Солдат не так уж много – дюжина, может быть, полторы, некогда считать да и незачем.
Страшные в своей неотступности. Красивые в своей четкости.
Смертельные.
Но против них – не менее серьезный противник. И Габриэль имеет в виду не себя.
Зена рассказала ей о Цезаре еще прошлой зимой, с тех пор бард ни разу не испытала желания попросить ее повторить эту историю, чтобы иметь возможность записать. Она не знает, как о таком можно рассказывать чужим людям. В словах Зены было слишком много темного отчаяния, которое она пыталась скрыть за показным смехом.
Она говорила о том, что все забыла. Что ей так легче. Что Цезарь не стоит столь пристального внимания с ее стороны.
Она говорила, забывая, что Габриэль умеет слушать.
И слышать.
Желчью исходил ее голос; кровью заполнялась синева глаз; ярость тревожила кожу и заставляла мышцы сокращаться. Габриэль сидела рядом со своей королевой воинов, и сердце ее трепетало при мысли о том, сколько тьмы все еще скрывается за этим мнимо спокойным взглядом.

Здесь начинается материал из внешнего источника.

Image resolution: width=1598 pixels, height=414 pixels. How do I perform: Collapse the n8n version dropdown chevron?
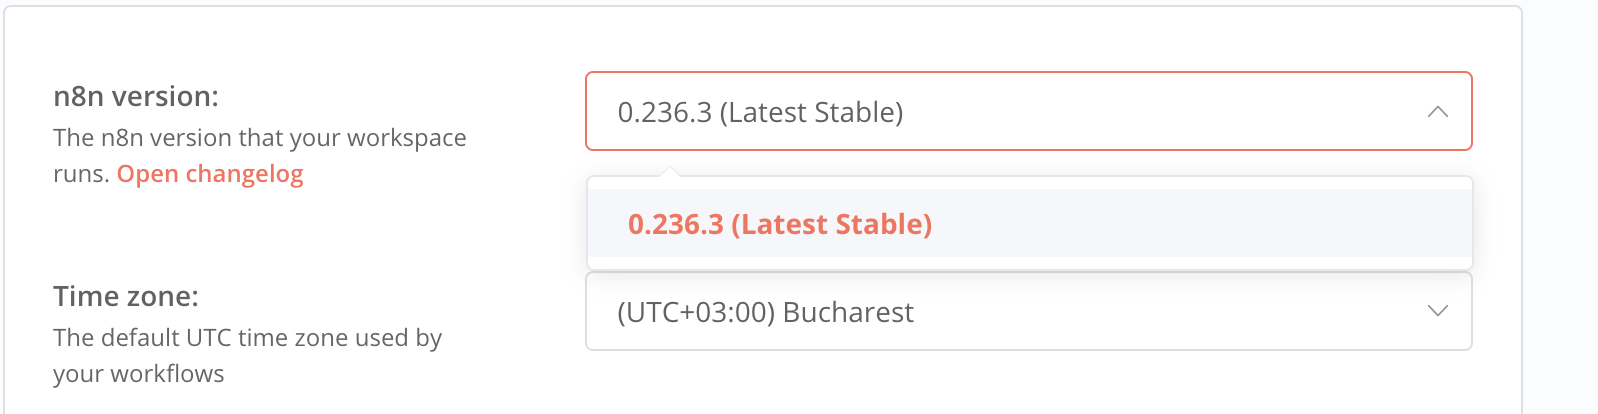tap(1437, 112)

Габриэль никогда не хотела в Рим. Она считала этот город клоакой, куда стекают все возможные нечистоты, мараться в которых было бы стыдно.
Рим отвращал ее властью. Пугал дикостью. Настораживал количеством солдат и шлюх, обслуживающих их неустанно.
И заставлял вожделеть.
Потому что он единственный столь крепко, цепко, сильно владел сердцем и разумом Зены.
Навсегда.
Габриэль знала, что истинно это слово принадлежит не ей.
Оно принадлежит Риму.
Когда Зена говорит о вечности, она имеет в виду этот город.
И Цезаря.
Габриэль снова сжимает шест, напуганная своими мыслями. Ей приходится делать то, что она не делала никогда: она молится Аресу, просит его забрать их отсюда, помешать тьме вновь горячо обнять Зену.
Габриэль молится и тут же понимает, что Арес никогда не поможет ей в этом. Тьма – его слабость. Тьма – его сила. Тьма его – Зена. Он сам напустит ее на королеву воинов, поможет потерять свет, закрыть глаза и вслепую броситься на противника, скаля зубы.
Примерно так сейчас поступает воительница. Габриэль за всеми своими страхами и молитвами пропускает момент атаки, и, спохватившись, с оттяжкой бьет первого же солдата, что приближается к ней. Римлянин перекувыркивается через голову, теряет шлем и со всего размаху ударяется виском о кованый ящик, забытый на пристани.
Габриэль мутит. Она видит, как проламывается череп, на поверку оказавшийся таким хрупким, как густая кровь вперемешку с серым веществом медленно выползает из раны, и отворачивается как раз вовремя для того, чтобы подставить шест под удар меча.
Второй римлянин кричит что-то неразборчиво, и слюна срывается с его губ вместе с этим криком. Глаза его расширены и испуганы, но он атакует снова.
Шест с хрустом врезается в шею, ломая кадык. Солдат валится на колени, хрипя, пальцы отпускают рукоять меча и пытаются выправить горло, вмятое внутрь. Тщетно.
Габриэль плачет. Она не умеет убивать людей. Она не хочет их убивать. Но, если она не сделает этого, то они убьют ее.
Девушка падает на колени рядом со своей второй жертвой и трясущимися ладонями закрывает римлянину глаза. Слезы падают на его щеку, и кажется, будто он плачет вместе со своей убийцей.
Габриэль не слышит, не видит, не чувствует. Это то, что она хочет забыть прямо сейчас. Она пойдет в храм Мнемосины и принесет ей все жертвы, которые та потребует.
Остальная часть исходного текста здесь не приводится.